-- Problem --
Copy out the entries from the line with "This screenshot has height=145, width=240." through the line with "tap(740, 33)", swapping "orange circle" for "red dot" and leaving everything else unchanged.

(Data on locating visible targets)
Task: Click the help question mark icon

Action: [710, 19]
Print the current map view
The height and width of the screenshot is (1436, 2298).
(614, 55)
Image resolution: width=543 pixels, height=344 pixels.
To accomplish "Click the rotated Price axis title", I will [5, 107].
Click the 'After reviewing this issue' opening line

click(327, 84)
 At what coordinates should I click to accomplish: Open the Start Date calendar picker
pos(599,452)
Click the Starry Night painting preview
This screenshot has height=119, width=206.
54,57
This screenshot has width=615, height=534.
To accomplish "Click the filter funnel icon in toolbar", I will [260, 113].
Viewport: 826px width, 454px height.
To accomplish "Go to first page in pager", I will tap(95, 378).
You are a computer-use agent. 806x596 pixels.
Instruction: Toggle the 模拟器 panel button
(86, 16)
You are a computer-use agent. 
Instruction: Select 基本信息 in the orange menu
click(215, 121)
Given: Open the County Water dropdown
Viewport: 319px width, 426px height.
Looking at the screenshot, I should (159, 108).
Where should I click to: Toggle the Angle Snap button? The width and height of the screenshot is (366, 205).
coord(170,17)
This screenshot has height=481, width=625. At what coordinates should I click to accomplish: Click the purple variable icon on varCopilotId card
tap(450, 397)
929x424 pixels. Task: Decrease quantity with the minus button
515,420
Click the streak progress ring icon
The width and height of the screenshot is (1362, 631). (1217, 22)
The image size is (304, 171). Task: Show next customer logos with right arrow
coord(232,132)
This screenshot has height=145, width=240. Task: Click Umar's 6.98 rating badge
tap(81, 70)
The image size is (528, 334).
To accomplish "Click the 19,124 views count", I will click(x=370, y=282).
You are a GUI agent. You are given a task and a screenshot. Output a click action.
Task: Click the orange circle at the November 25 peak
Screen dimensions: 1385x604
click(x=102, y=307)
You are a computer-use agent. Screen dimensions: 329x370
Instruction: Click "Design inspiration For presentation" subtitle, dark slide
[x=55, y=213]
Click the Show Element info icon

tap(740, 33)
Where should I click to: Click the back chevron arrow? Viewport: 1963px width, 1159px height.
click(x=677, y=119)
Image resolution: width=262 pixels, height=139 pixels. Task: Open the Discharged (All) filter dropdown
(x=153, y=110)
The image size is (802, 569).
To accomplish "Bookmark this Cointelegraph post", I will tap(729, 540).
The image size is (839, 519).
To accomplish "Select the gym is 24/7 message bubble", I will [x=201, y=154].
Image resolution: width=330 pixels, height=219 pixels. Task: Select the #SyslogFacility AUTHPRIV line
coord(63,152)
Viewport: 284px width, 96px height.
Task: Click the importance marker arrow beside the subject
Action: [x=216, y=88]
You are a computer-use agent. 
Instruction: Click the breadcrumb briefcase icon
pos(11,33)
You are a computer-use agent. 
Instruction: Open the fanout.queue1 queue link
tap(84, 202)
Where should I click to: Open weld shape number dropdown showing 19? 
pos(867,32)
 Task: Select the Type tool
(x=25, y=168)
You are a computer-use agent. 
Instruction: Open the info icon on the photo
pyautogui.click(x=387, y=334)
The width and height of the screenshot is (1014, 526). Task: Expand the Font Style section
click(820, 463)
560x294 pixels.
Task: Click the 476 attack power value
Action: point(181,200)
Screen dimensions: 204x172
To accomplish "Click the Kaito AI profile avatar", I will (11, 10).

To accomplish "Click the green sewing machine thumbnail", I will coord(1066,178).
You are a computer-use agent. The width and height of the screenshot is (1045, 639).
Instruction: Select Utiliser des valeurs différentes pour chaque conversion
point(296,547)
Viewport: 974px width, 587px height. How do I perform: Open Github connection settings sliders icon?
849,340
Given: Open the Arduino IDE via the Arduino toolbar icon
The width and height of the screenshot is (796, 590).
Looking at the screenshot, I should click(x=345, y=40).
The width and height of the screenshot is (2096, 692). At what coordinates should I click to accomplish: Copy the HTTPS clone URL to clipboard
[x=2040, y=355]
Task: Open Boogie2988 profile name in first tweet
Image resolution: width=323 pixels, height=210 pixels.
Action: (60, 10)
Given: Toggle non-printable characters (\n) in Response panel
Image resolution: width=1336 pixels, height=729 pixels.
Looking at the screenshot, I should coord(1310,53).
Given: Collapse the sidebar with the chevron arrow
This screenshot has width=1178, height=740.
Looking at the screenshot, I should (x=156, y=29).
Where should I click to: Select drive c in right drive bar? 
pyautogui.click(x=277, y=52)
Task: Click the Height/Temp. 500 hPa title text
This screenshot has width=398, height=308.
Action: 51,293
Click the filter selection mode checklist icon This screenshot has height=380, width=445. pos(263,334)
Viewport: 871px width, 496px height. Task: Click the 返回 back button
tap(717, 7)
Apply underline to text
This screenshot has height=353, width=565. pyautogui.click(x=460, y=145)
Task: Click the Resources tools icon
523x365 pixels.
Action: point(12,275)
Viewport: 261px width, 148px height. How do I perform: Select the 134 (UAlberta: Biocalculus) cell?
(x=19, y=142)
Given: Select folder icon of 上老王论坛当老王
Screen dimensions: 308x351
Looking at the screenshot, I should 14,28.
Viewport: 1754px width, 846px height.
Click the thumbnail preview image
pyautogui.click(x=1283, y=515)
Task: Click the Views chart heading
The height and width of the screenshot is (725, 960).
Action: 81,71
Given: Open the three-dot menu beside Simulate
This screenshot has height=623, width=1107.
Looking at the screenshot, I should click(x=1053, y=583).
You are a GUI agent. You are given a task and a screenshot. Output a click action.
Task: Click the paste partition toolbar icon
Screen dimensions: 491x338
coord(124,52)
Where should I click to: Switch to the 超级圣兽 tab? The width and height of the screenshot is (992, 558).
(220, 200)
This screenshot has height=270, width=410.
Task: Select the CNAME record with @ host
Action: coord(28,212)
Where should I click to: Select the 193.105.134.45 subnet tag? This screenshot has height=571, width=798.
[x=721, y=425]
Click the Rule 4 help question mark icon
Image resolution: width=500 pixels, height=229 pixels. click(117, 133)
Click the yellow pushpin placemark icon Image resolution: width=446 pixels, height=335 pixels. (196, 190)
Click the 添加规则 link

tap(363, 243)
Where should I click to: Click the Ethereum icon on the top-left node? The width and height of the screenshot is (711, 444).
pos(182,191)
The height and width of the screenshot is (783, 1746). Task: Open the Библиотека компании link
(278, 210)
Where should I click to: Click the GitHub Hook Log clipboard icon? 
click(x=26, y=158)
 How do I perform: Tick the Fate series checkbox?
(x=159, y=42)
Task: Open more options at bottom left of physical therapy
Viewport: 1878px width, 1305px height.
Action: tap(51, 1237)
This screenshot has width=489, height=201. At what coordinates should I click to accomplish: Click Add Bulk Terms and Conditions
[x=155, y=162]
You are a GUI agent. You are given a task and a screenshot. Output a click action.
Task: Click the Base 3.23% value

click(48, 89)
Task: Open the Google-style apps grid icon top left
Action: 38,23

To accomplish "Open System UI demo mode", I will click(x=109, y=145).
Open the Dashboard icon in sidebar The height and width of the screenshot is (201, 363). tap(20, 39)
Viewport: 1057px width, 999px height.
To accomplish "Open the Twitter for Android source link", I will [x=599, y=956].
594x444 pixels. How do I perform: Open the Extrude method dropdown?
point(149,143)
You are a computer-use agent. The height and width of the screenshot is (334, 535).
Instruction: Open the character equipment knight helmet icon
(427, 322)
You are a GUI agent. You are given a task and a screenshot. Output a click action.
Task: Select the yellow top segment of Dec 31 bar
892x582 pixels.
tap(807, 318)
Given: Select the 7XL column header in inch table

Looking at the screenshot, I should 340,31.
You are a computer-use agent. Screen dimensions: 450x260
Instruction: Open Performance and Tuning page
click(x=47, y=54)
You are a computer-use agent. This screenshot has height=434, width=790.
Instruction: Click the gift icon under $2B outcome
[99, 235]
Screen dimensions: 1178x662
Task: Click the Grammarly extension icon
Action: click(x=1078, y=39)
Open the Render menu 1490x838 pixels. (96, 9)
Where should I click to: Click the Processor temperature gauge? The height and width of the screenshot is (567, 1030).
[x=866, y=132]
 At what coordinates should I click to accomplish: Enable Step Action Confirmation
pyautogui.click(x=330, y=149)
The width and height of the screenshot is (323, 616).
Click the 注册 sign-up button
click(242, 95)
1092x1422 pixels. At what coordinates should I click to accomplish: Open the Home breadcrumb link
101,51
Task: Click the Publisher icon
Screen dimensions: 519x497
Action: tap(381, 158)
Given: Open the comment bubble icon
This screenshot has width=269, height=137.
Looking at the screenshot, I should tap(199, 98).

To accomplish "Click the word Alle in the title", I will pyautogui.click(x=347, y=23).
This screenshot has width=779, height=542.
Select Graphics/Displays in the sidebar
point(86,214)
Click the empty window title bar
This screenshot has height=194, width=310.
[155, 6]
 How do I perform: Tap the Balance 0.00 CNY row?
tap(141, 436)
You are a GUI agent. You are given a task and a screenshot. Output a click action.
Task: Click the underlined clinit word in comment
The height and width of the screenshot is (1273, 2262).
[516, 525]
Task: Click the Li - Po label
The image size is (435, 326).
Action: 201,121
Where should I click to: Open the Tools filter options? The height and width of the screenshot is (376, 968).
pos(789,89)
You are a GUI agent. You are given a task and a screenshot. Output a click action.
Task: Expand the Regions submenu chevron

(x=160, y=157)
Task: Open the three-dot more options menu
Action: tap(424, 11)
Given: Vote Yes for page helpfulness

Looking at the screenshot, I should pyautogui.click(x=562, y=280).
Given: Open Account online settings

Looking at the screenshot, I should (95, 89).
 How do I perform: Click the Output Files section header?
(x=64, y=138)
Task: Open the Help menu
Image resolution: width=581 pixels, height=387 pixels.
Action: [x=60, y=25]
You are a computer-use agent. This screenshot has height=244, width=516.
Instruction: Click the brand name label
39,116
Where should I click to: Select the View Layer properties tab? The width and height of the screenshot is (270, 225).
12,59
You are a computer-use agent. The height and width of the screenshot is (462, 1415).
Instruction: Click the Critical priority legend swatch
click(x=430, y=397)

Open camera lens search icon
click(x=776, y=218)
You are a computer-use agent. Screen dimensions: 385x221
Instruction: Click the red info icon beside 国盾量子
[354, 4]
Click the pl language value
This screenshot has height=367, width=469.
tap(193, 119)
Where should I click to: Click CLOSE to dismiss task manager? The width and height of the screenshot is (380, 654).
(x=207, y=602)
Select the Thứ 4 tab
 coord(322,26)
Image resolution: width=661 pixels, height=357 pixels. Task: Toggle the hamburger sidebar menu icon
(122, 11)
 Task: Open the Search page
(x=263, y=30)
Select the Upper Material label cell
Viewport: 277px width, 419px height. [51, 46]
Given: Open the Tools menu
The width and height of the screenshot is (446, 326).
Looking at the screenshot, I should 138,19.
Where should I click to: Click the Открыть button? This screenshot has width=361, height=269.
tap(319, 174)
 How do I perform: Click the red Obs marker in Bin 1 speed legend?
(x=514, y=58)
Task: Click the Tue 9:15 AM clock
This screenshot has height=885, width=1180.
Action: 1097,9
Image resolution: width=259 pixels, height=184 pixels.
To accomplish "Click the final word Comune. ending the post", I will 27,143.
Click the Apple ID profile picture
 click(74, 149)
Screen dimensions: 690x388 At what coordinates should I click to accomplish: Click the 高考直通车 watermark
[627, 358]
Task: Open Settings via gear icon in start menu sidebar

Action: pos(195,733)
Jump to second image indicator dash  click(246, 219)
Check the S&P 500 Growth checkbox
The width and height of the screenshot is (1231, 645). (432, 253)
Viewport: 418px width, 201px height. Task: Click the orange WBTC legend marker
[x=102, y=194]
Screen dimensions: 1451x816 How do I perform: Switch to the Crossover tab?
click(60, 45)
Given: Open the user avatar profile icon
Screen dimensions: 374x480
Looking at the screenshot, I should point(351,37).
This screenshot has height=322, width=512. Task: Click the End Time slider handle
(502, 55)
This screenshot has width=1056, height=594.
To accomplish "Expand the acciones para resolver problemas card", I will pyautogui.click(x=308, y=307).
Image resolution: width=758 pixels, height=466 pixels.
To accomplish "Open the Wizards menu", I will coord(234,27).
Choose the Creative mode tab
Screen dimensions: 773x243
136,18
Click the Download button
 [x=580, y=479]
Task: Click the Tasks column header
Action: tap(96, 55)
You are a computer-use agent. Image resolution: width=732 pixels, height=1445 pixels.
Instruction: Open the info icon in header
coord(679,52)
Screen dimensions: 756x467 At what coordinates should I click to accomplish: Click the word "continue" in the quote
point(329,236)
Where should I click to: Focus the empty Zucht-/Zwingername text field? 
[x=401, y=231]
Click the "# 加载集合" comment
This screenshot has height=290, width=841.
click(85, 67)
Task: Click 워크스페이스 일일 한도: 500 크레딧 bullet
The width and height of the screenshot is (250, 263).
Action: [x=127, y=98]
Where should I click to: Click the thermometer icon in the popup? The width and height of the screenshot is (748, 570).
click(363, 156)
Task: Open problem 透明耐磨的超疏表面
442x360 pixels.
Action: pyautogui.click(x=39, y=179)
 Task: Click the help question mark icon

-- Result of this exercise --
This screenshot has height=145, width=240. Task: Click Umar's 6.98 rating badge
tap(81, 70)
The image size is (528, 334).
To accomplish "Click the 19,124 views count", I will click(x=370, y=282).
You are a GUI agent. You are given a task and a screenshot. Output a click action.
Task: Click the red dot at the November 25 peak
Screen dimensions: 1385x604
click(x=102, y=307)
You are a computer-use agent. Screen dimensions: 329x370
Instruction: Click "Design inspiration For presentation" subtitle, dark slide
[x=55, y=213]
Click the Show Element info icon

tap(740, 33)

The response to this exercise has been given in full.